I never started out to be a Caregiving writer. This evolved as my life evolved. I wasn’t a runner when I began blogging. I am now and I get work for this. I DID start out as a diarist of my grandkids’ daily wonders, and I still do this!
But all the stuff in-between!? I try to explain to friends what I do, and most don’t get past the “lucky” part… the fun events, the sometimes travel, the meeting interesting people, the writing, etc. Then I ALWAYS remind these friends and relatives that I worked for 30 years, teaching – my passion – when many of these same people took lots of years off to be with their kids, see their “firsts”, etc. I didn’t have that luxury. I do now. I have TIME to do what I want… which is organizing my time to try to fit in everybody I love and everything I want to do. It’s not easy. But it’s the lifestyle I choose. I’m always honing. That’s what we do!
I love this post. xox!
Sharon – MomGenerations.com recently posted…Daily Photo: These girly eyes…
martinkadelux says
I love your full life and your drive, passion and continuing to create everyday. For you, for your children ams grands, for Barry and for your readers.

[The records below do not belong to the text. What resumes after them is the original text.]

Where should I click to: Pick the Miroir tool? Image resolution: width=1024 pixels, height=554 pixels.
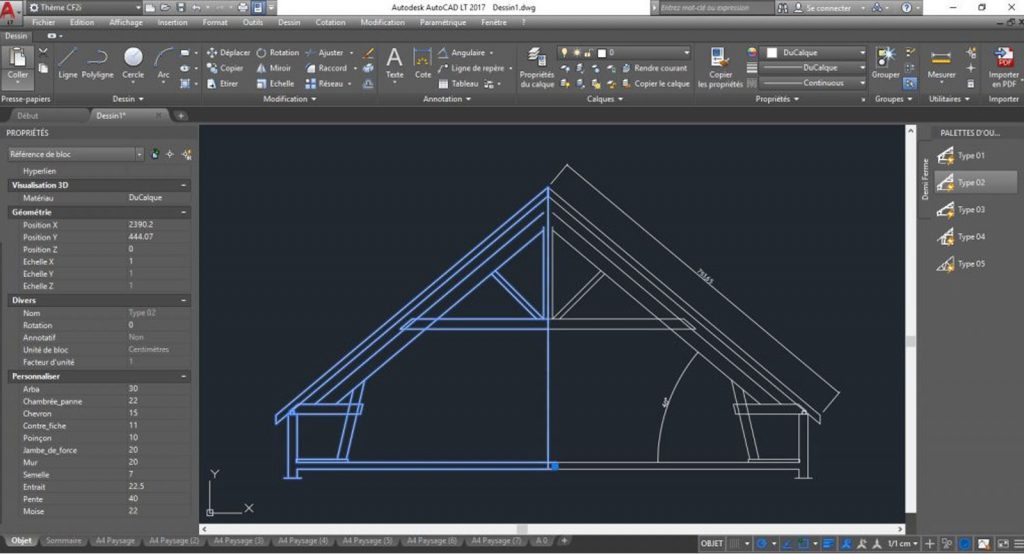pyautogui.click(x=273, y=68)
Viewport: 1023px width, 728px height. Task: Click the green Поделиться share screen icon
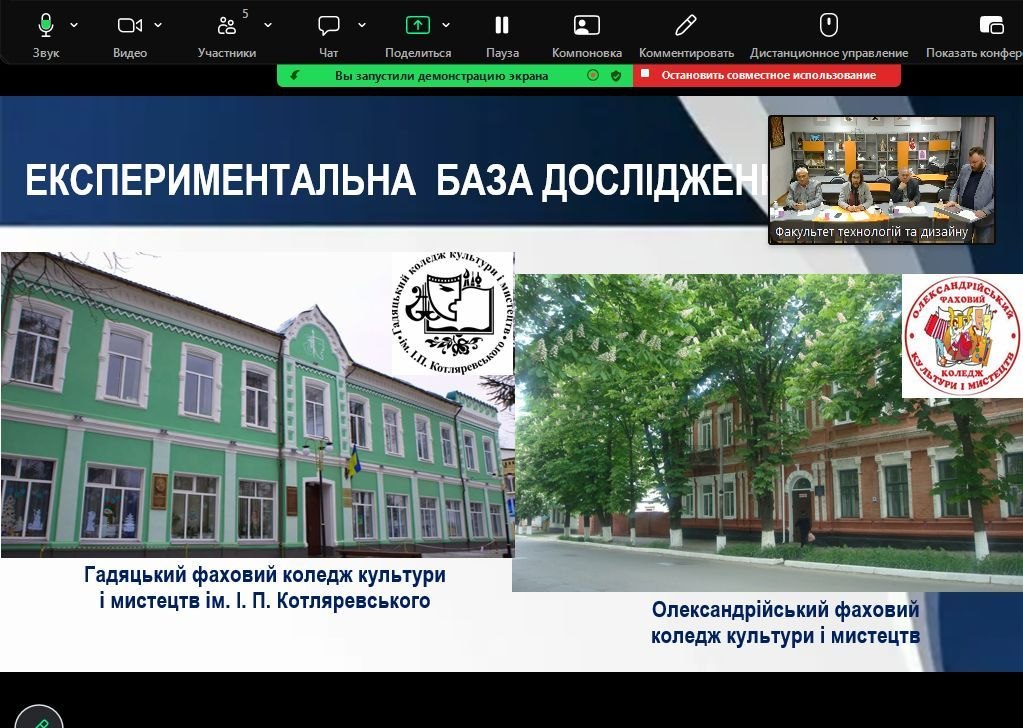tap(417, 26)
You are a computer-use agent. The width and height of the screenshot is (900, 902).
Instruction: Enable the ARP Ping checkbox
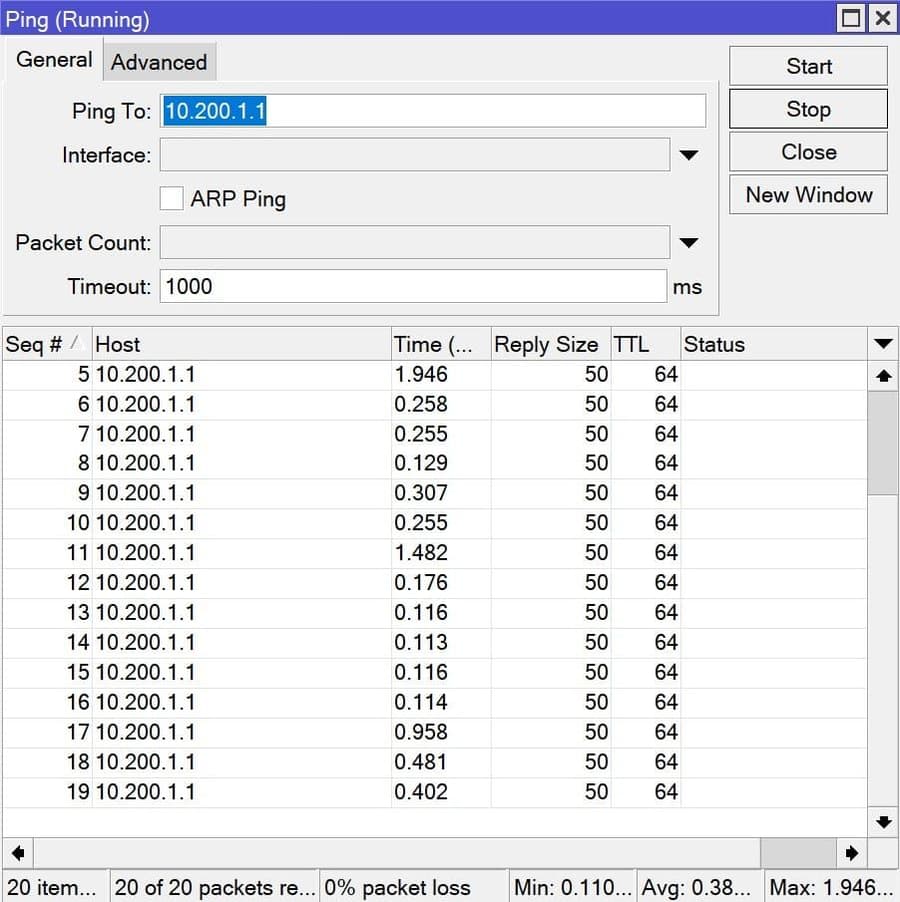tap(171, 198)
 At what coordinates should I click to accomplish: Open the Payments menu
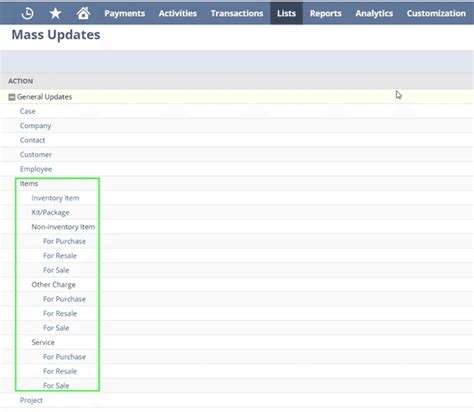[x=124, y=13]
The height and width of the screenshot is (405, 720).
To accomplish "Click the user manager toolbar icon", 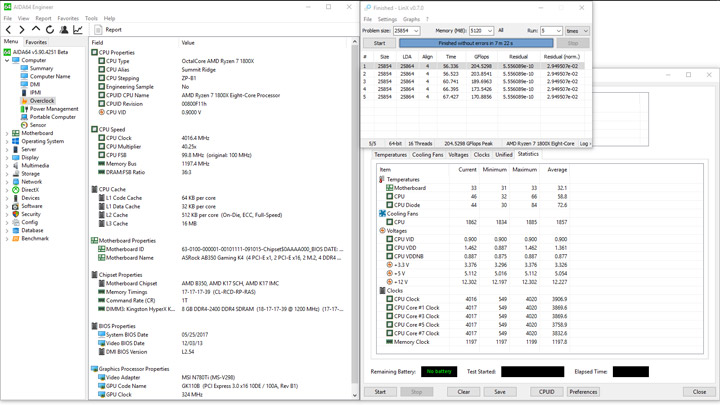I will 64,30.
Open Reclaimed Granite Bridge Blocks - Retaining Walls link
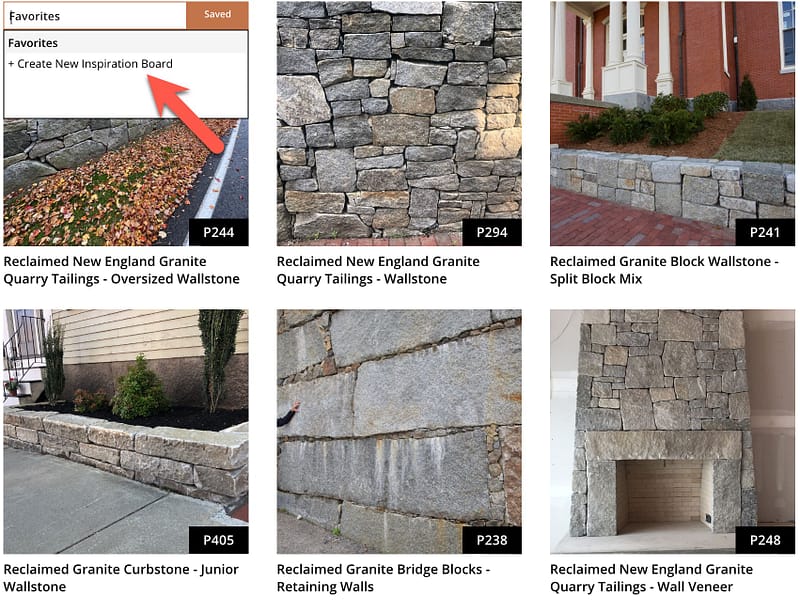 383,578
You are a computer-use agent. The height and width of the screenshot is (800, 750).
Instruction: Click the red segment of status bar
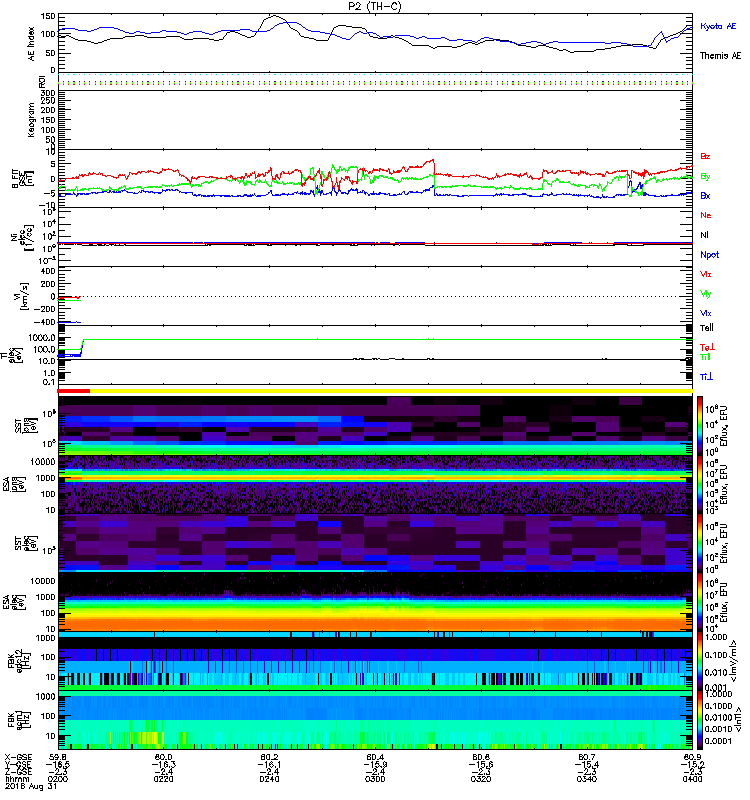(x=75, y=391)
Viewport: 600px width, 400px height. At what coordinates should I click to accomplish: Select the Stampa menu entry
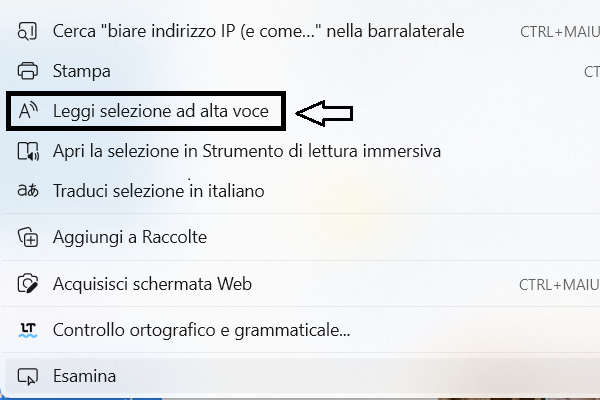pyautogui.click(x=82, y=71)
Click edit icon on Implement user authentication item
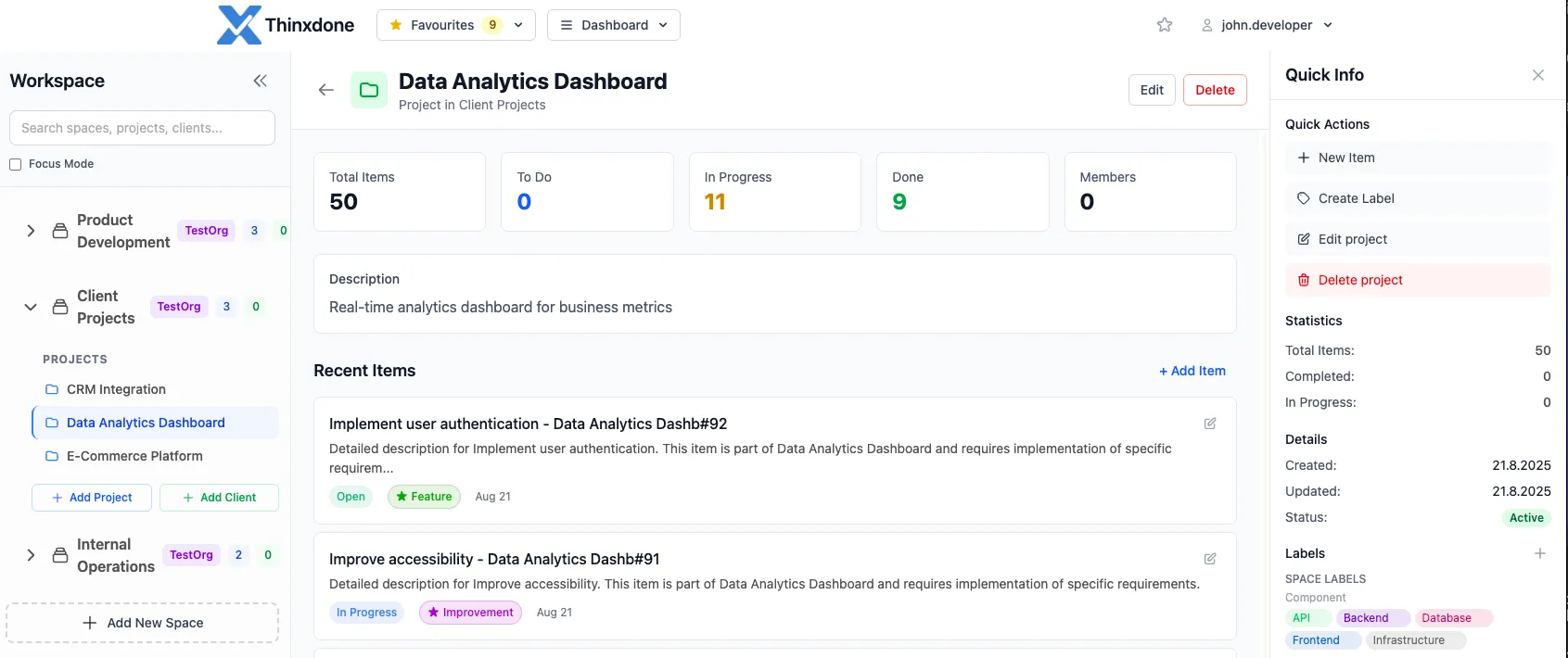 point(1210,424)
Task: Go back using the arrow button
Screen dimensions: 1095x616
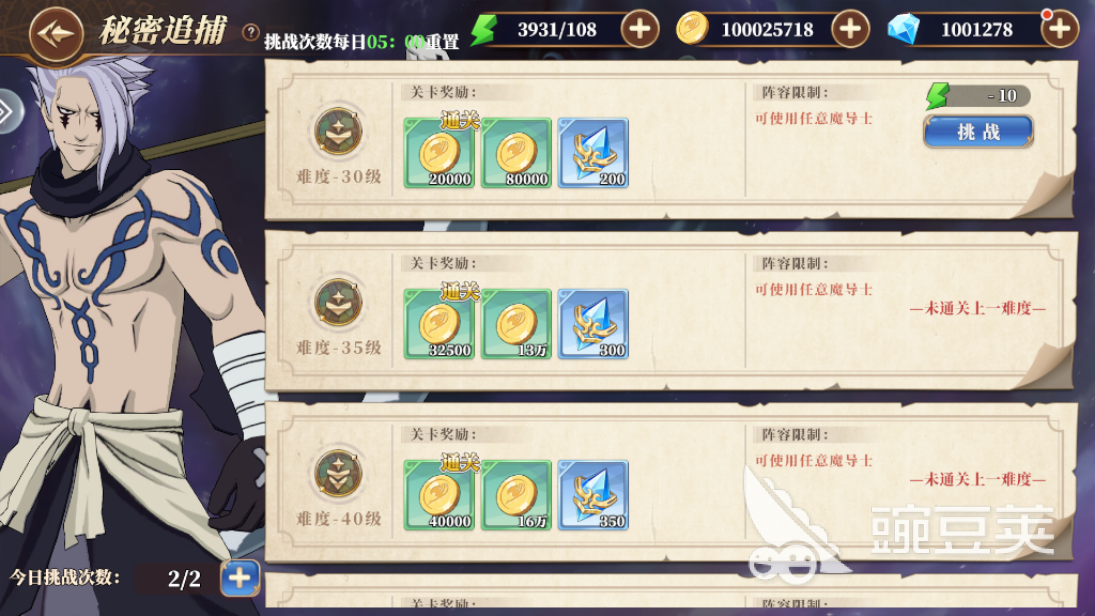Action: 56,33
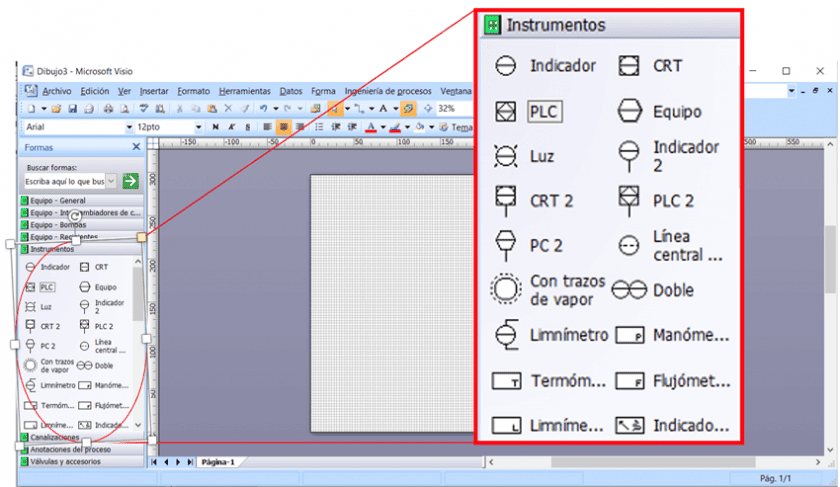Image resolution: width=840 pixels, height=487 pixels.
Task: Open the Arial font name dropdown
Action: click(x=129, y=127)
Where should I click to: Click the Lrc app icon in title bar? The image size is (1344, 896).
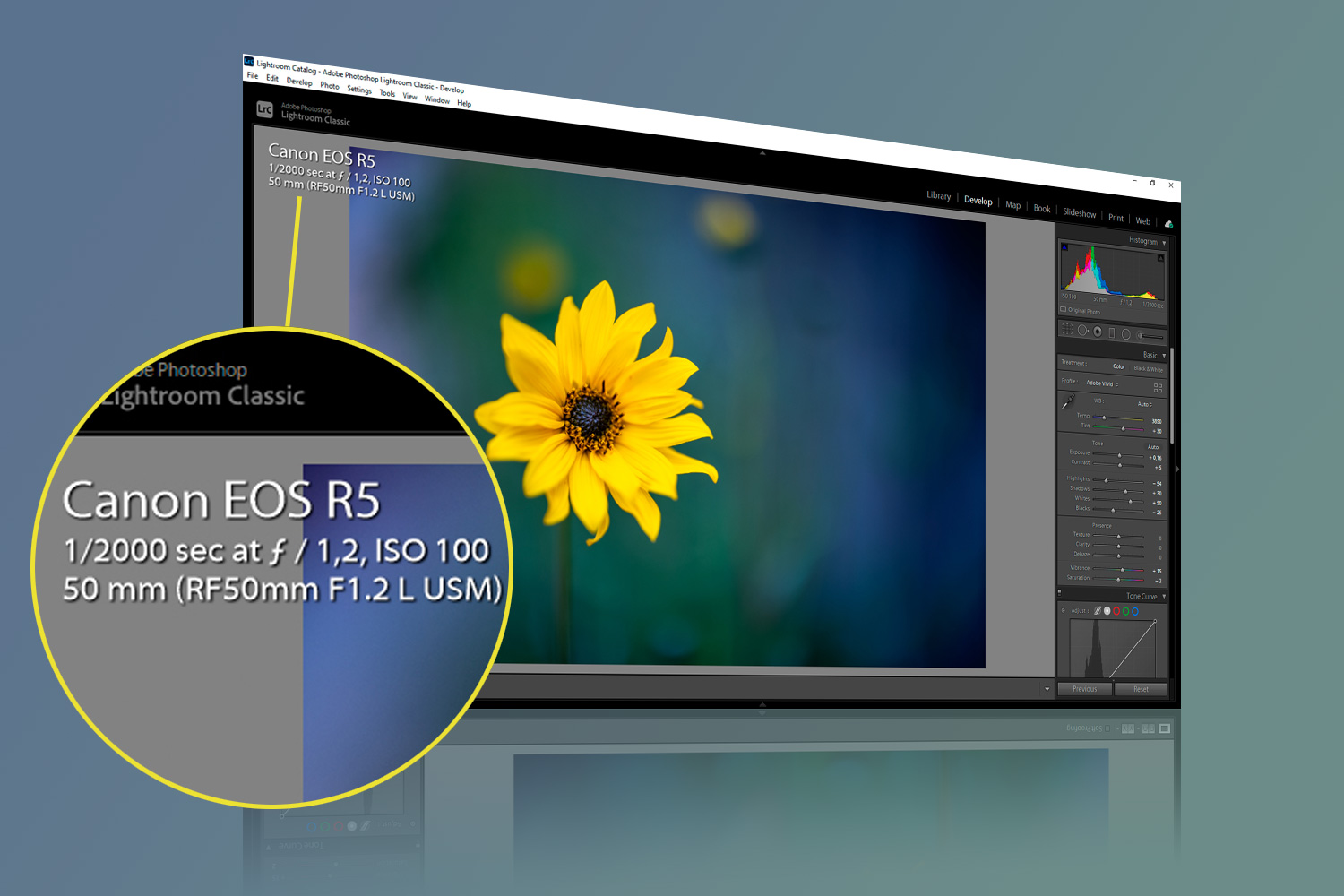[x=249, y=59]
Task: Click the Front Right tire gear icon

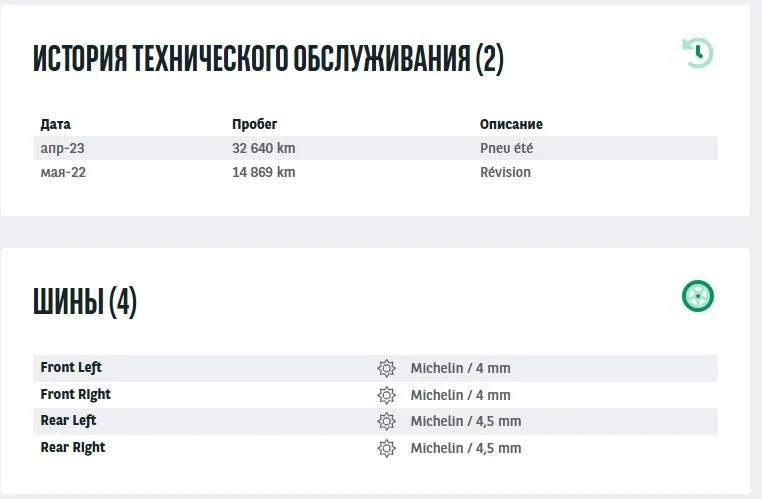Action: [x=386, y=395]
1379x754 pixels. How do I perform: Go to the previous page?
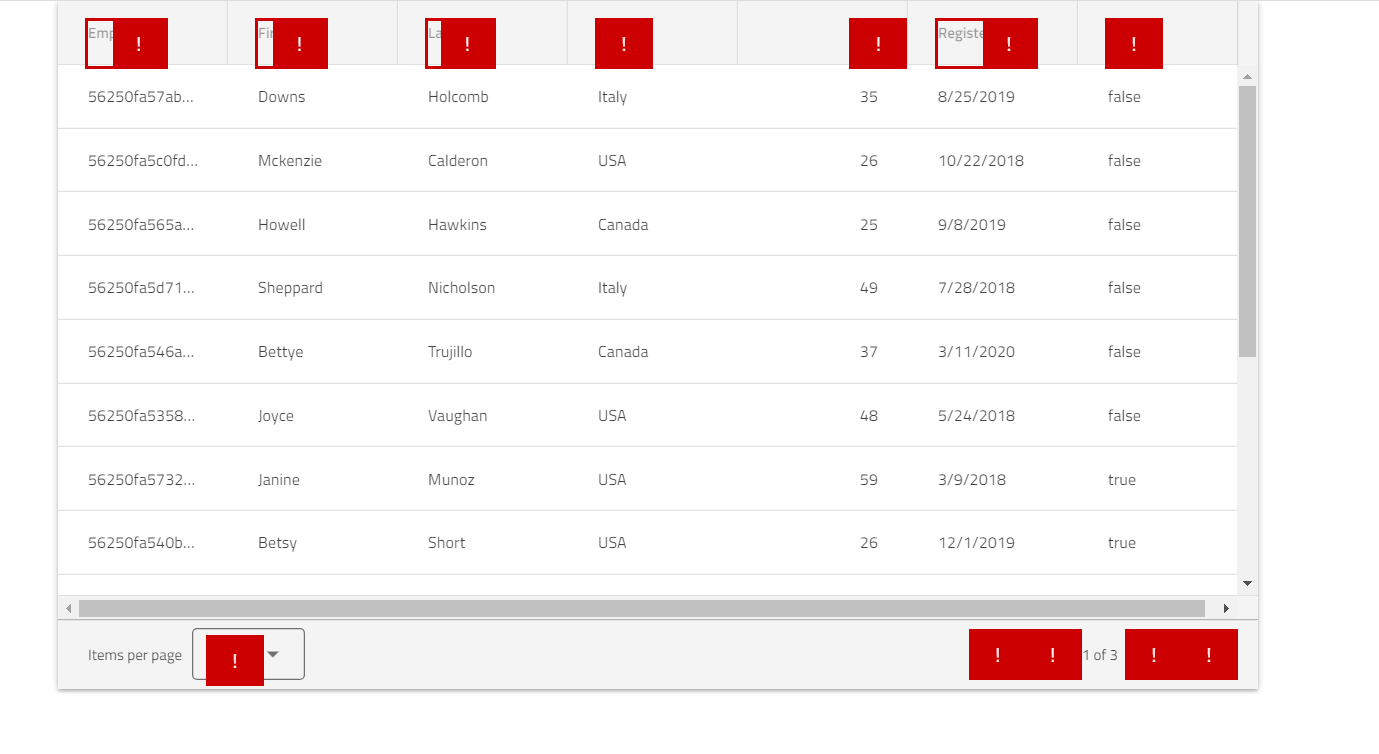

How blessed I am to know you <3
melissa weintraub (@dentistmel) says
I find it very hard to balance everything! There are so many times when I want to take a day and slow down! Your home is gorgeous because it is you, Addie, and your hubby (who I got the pleasure to meet:)
martinkadelux says
I’m so glad we met each other’s sometimes better half! 🙂 I find balance to be so relative to my varying days that there’s never true balance. Only keeping on with a smile!